Aim of the task
The entries below contain a stretch that opens with the line containing "Filter by the black color swatch" and closes with the line containing "This screenshot has height=577, width=638."; set down that stretch exactly, both ends included, and nothing else.

Given information
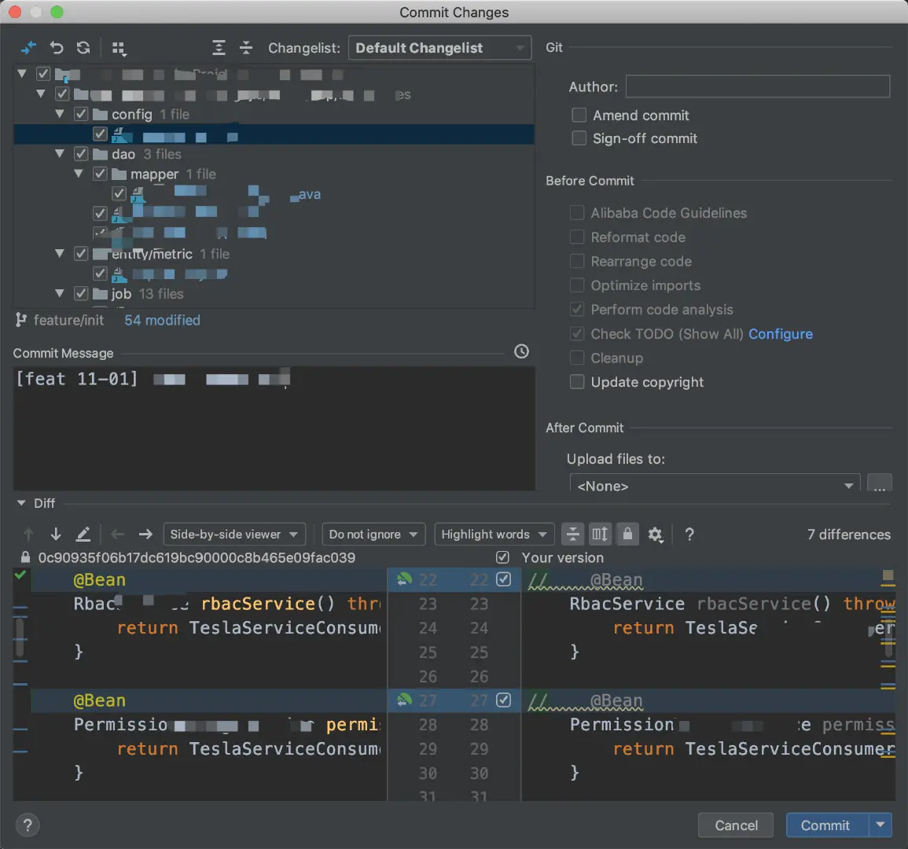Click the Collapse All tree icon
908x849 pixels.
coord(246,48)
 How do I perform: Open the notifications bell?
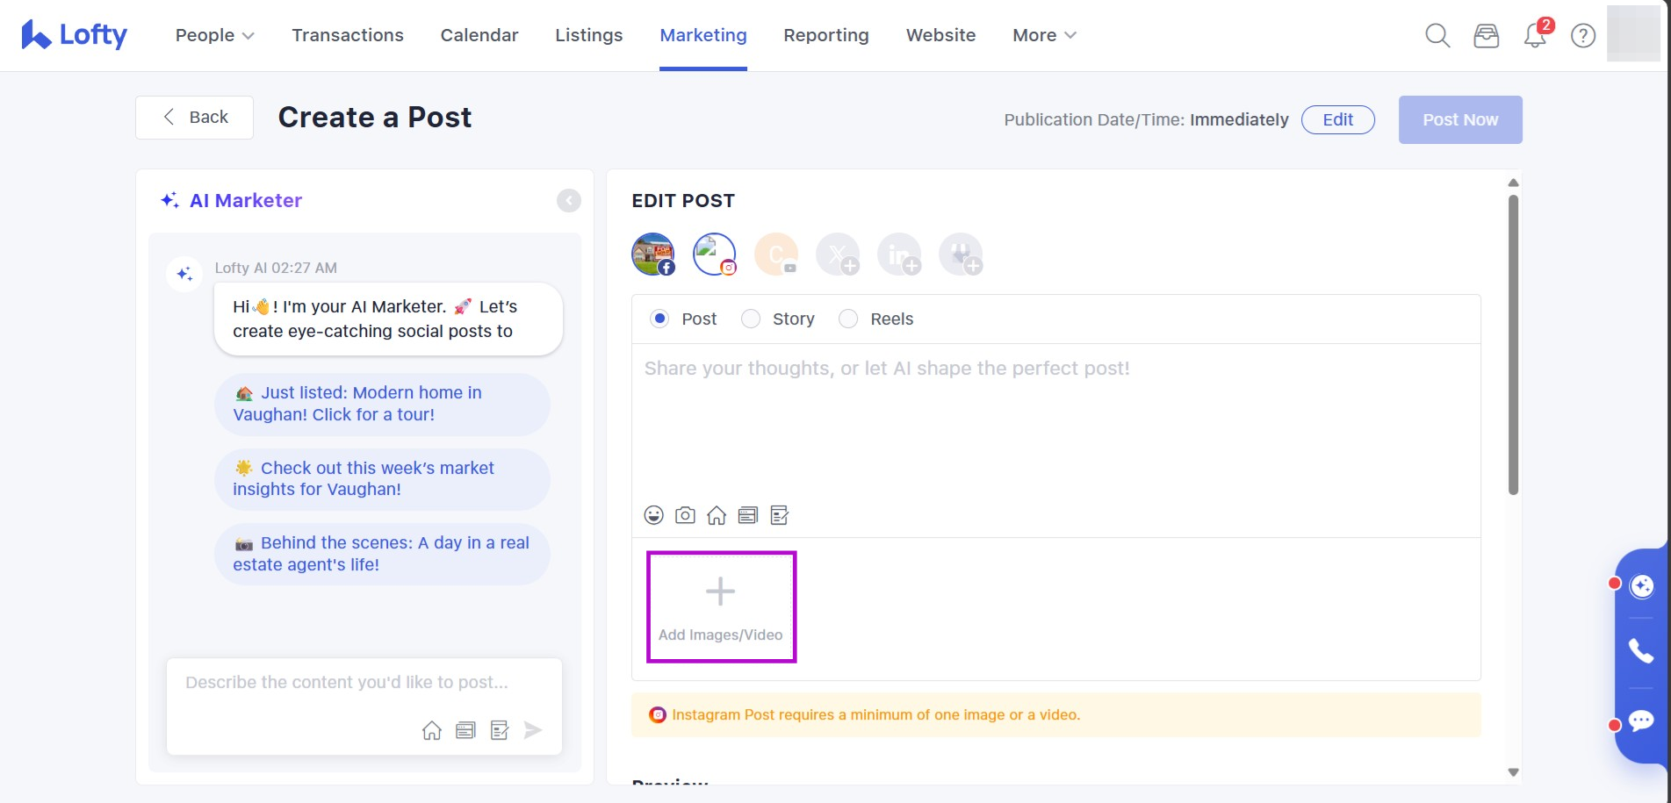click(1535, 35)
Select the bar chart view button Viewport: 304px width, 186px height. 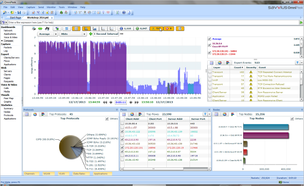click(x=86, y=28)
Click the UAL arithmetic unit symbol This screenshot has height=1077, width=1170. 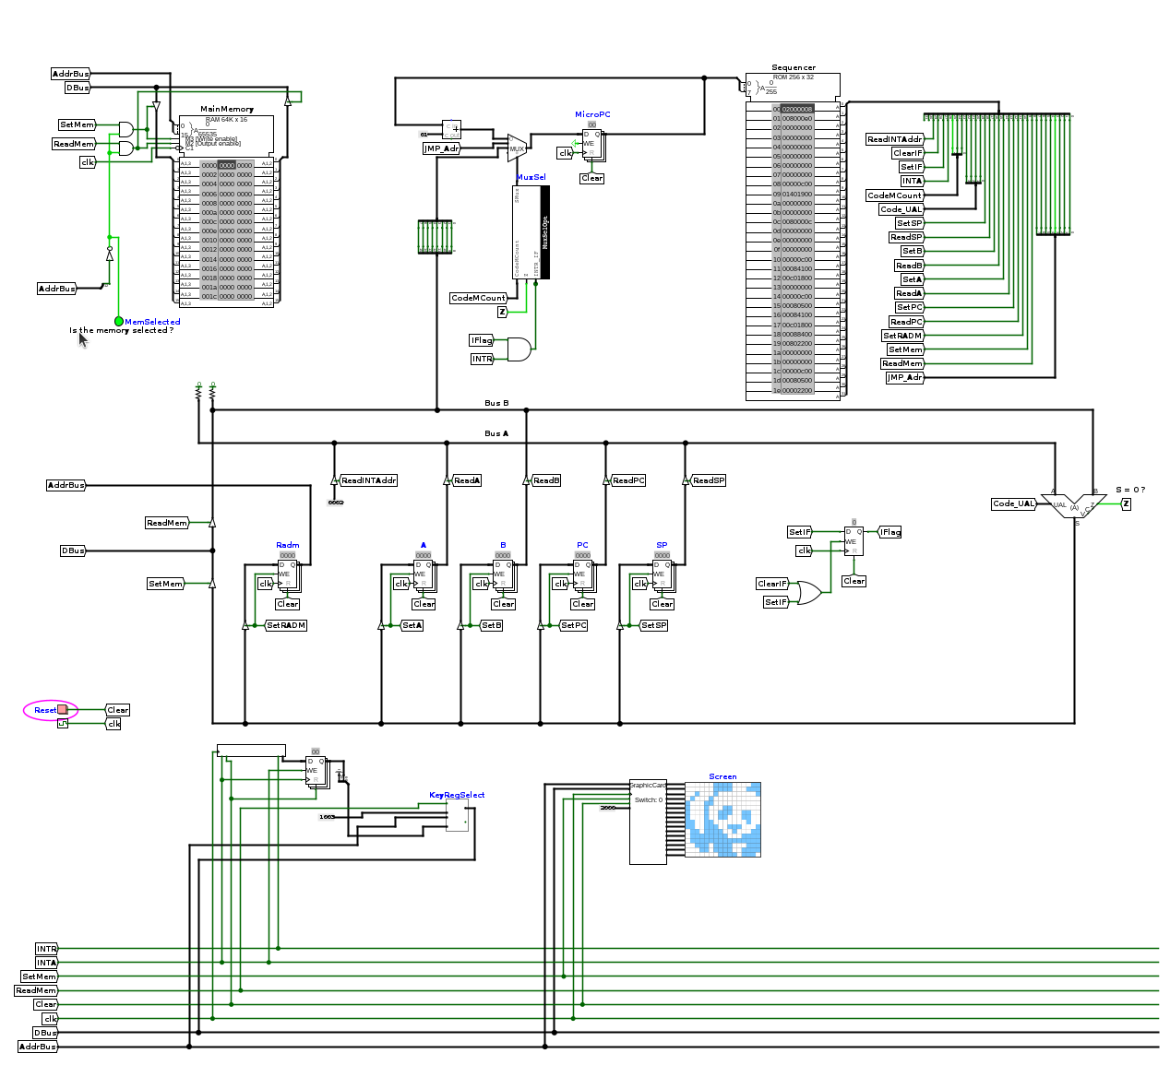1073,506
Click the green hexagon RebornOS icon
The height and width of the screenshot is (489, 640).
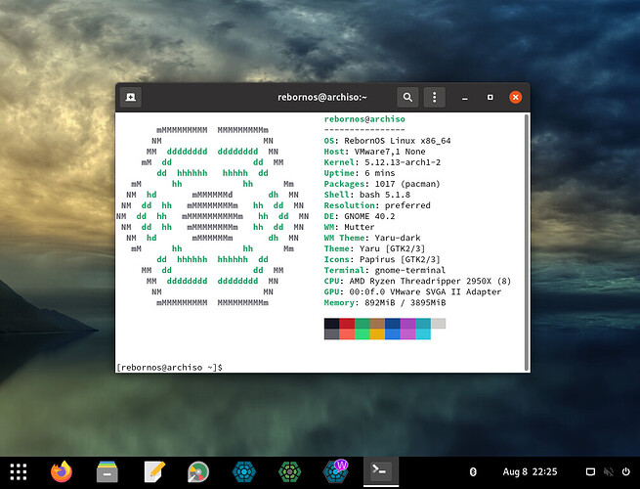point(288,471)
==
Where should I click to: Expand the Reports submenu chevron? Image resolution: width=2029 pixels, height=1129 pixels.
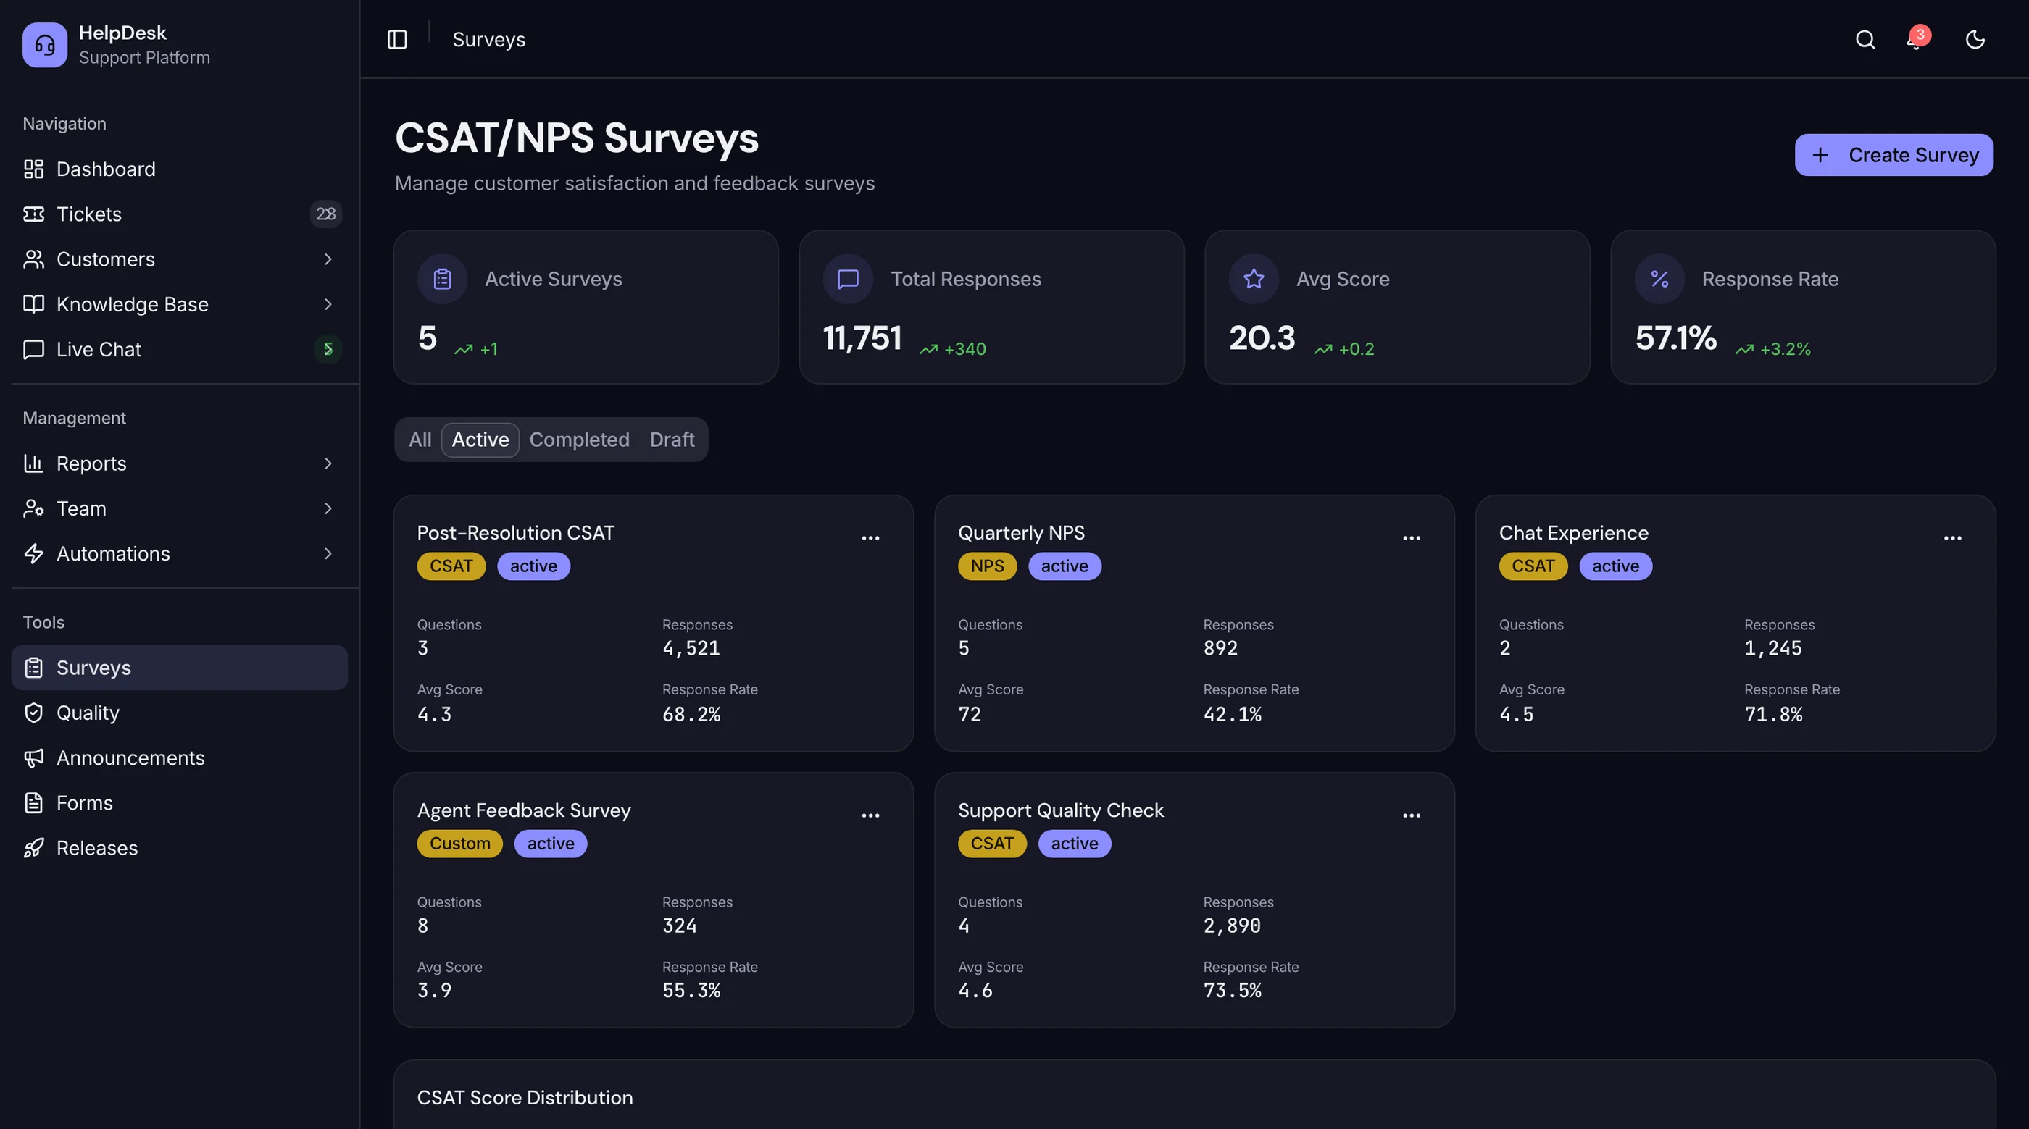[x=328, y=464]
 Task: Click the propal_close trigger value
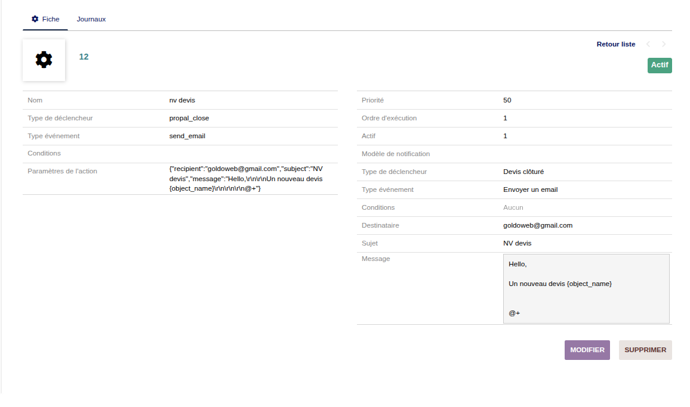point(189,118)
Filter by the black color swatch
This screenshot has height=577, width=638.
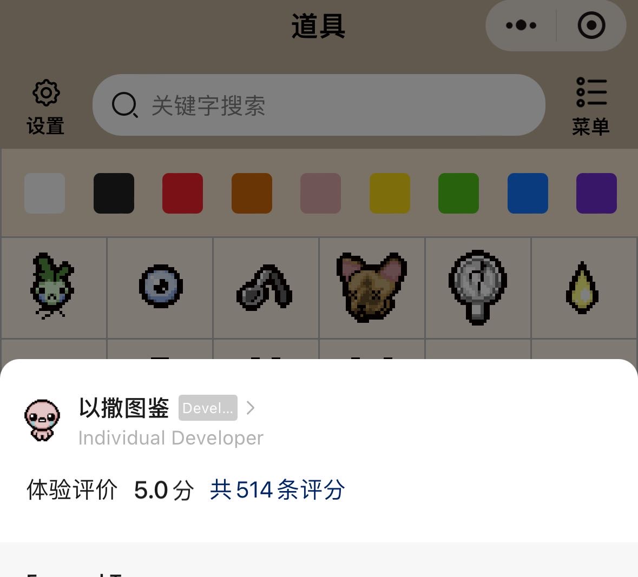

Solved exercise
Filter by the black color swatch
This screenshot has height=577, width=638.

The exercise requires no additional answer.